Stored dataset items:
┏━━

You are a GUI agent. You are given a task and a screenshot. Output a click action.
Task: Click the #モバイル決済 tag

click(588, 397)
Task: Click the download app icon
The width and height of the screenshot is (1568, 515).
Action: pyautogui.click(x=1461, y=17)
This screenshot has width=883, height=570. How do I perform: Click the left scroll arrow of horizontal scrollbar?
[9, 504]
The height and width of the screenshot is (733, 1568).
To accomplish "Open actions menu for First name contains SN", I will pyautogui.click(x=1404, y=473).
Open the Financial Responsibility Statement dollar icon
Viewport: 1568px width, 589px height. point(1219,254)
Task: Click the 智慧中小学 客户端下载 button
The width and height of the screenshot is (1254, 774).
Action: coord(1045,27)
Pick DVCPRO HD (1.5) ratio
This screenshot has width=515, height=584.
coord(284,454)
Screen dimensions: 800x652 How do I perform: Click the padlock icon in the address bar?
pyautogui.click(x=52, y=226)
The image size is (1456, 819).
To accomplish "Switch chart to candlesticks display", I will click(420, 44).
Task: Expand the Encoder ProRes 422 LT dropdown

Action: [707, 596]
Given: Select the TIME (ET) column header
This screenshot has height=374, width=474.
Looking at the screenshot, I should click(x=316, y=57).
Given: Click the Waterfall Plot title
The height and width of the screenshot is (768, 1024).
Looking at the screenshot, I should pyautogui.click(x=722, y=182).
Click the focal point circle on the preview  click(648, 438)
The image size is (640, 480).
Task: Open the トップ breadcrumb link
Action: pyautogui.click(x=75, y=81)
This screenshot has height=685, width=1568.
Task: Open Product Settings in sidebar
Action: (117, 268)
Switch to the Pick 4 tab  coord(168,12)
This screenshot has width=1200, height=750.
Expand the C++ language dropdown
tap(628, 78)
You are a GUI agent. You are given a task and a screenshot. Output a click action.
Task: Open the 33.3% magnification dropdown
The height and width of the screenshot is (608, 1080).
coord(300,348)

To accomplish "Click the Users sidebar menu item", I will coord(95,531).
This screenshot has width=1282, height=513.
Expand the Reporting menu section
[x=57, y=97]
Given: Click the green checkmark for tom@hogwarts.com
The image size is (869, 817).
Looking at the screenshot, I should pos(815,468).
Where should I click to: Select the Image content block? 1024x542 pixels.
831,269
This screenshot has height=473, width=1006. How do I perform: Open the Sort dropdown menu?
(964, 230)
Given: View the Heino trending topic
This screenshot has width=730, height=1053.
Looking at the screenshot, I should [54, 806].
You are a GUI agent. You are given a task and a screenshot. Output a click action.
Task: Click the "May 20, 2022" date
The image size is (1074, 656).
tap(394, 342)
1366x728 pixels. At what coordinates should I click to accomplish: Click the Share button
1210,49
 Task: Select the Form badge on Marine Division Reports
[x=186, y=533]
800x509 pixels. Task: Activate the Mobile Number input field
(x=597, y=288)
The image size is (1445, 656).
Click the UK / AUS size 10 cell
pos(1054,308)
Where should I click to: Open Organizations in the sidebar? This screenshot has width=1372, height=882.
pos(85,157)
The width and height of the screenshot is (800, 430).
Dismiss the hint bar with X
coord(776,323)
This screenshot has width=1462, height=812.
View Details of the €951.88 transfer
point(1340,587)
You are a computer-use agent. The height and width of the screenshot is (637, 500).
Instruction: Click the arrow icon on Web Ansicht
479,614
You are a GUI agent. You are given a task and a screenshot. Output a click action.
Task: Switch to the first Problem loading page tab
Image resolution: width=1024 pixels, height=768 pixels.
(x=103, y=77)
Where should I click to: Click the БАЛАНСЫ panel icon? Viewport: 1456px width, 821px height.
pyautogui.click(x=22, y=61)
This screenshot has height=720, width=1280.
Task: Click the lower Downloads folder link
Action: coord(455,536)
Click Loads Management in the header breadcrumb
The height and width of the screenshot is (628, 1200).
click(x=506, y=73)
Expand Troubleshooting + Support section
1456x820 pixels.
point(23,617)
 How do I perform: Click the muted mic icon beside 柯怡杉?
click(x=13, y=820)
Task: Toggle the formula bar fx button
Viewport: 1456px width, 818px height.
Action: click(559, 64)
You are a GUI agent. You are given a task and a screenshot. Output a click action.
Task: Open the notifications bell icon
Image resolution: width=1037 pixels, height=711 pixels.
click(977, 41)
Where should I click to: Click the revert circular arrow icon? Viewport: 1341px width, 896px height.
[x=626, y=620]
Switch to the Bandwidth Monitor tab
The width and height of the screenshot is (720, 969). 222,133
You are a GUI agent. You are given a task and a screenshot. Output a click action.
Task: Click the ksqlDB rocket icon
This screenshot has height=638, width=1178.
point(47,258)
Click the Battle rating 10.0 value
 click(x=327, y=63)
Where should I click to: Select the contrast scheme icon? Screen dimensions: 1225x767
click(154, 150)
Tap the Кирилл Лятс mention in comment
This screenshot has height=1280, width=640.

┗━━

Give every line of the records above as a JSON list of strings, one string per line, skipping blank lines.

**Complete response:**
[
  "You are a GUI agent. You are given a task and a screenshot. Output a click action.",
  "Task: Click the #モバイル決済 tag",
  "click(588, 397)",
  "Task: Click the download app icon",
  "The width and height of the screenshot is (1568, 515).",
  "Action: pyautogui.click(x=1461, y=17)",
  "This screenshot has width=883, height=570. How do I perform: Click the left scroll arrow of horizontal scrollbar?",
  "[9, 504]",
  "The height and width of the screenshot is (733, 1568).",
  "To accomplish \"Open actions menu for First name contains SN\", I will pyautogui.click(x=1404, y=473).",
  "Open the Financial Responsibility Statement dollar icon",
  "Viewport: 1568px width, 589px height. point(1219,254)",
  "Task: Click the 智慧中小学 客户端下载 button",
  "The width and height of the screenshot is (1254, 774).",
  "Action: coord(1045,27)",
  "Pick DVCPRO HD (1.5) ratio",
  "This screenshot has width=515, height=584.",
  "coord(284,454)",
  "Screen dimensions: 800x652 How do I perform: Click the padlock icon in the address bar?",
  "pyautogui.click(x=52, y=226)",
  "The image size is (1456, 819).",
  "To accomplish \"Switch chart to candlesticks display\", I will click(420, 44).",
  "Task: Expand the Encoder ProRes 422 LT dropdown",
  "Action: [707, 596]",
  "Given: Select the TIME (ET) column header",
  "This screenshot has height=374, width=474.",
  "Looking at the screenshot, I should click(x=316, y=57).",
  "Given: Click the Waterfall Plot title",
  "The height and width of the screenshot is (768, 1024).",
  "Looking at the screenshot, I should pyautogui.click(x=722, y=182).",
  "Click the focal point circle on the preview  click(648, 438)",
  "The image size is (640, 480).",
  "Task: Open the トップ breadcrumb link",
  "Action: pyautogui.click(x=75, y=81)",
  "This screenshot has height=685, width=1568.",
  "Task: Open Product Settings in sidebar",
  "Action: (117, 268)",
  "Switch to the Pick 4 tab  coord(168,12)",
  "This screenshot has width=1200, height=750.",
  "Expand the C++ language dropdown",
  "tap(628, 78)",
  "You are a GUI agent. You are given a task and a screenshot. Output a click action.",
  "Task: Open the 33.3% magnification dropdown",
  "The height and width of the screenshot is (608, 1080).",
  "coord(300,348)",
  "To accomplish \"Click the Users sidebar menu item\", I will coord(95,531).",
  "This screenshot has width=1282, height=513.",
  "Expand the Reporting menu section",
  "[x=57, y=97]",
  "Given: Click the green checkmark for tom@hogwarts.com",
  "The image size is (869, 817).",
  "Looking at the screenshot, I should pos(815,468).",
  "Where should I click to: Select the Image content block? 1024x542 pixels.",
  "831,269",
  "This screenshot has height=473, width=1006. How do I perform: Open the Sort dropdown menu?",
  "(964, 230)",
  "Given: View the Heino trending topic",
  "This screenshot has width=730, height=1053.",
  "Looking at the screenshot, I should [54, 806].",
  "You are a GUI agent. You are given a task and a screenshot. Output a click action.",
  "Task: Click the \"May 20, 2022\" date",
  "The image size is (1074, 656).",
  "tap(394, 342)",
  "1366x728 pixels. At what coordinates should I click to accomplish: Click the Share button",
  "1210,49",
  " Task: Select the Form badge on Marine Division Reports",
  "[x=186, y=533]",
  "800x509 pixels. Task: Activate the Mobile Number input field",
  "(x=597, y=288)",
  "The image size is (1445, 656).",
  "Click the UK / AUS size 10 cell",
  "pos(1054,308)",
  "Where should I click to: Open Organizations in the sidebar? This screenshot has width=1372, height=882.",
  "pos(85,157)",
  "The width and height of the screenshot is (800, 430).",
  "Dismiss the hint bar with X",
  "coord(776,323)",
  "This screenshot has width=1462, height=812.",
  "View Details of the €951.88 transfer",
  "point(1340,587)",
  "You are a computer-use agent. The height and width of the screenshot is (637, 500).",
  "Instruction: Click the arrow icon on Web Ansicht",
  "479,614",
  "You are a GUI agent. You are given a task and a screenshot. Output a click action.",
  "Task: Switch to the first Problem loading page tab",
  "Image resolution: width=1024 pixels, height=768 pixels.",
  "(x=103, y=77)",
  "Where should I click to: Click the БАЛАНСЫ panel icon? Viewport: 1456px width, 821px height.",
  "pyautogui.click(x=22, y=61)",
  "This screenshot has height=720, width=1280.",
  "Task: Click the lower Downloads folder link",
  "Action: coord(455,536)",
  "Click Loads Management in the header breadcrumb",
  "The height and width of the screenshot is (628, 1200).",
  "click(x=506, y=73)",
  "Expand Troubleshooting + Support section",
  "1456x820 pixels.",
  "point(23,617)",
  " How do I perform: Click the muted mic icon beside 柯怡杉?",
  "click(x=13, y=820)",
  "Task: Toggle the formula bar fx button",
  "Viewport: 1456px width, 818px height.",
  "Action: click(559, 64)",
  "You are a GUI agent. You are given a task and a screenshot. Output a click action.",
  "Task: Open the notifications bell icon",
  "Image resolution: width=1037 pixels, height=711 pixels.",
  "click(977, 41)",
  "Where should I click to: Click the revert circular arrow icon? Viewport: 1341px width, 896px height.",
  "[x=626, y=620]",
  "Switch to the Bandwidth Monitor tab",
  "The width and height of the screenshot is (720, 969). 222,133",
  "You are a GUI agent. You are given a task and a screenshot. Output a click action.",
  "Task: Click the ksqlDB rocket icon",
  "This screenshot has height=638, width=1178.",
  "point(47,258)",
  "Click the Battle rating 10.0 value",
  " click(x=327, y=63)",
  "Where should I click to: Select the contrast scheme icon? Screen dimensions: 1225x767",
  "click(154, 150)",
  "Tap the Кирилл Лятс mention in comment",
  "This screenshot has height=1280, width=640."
]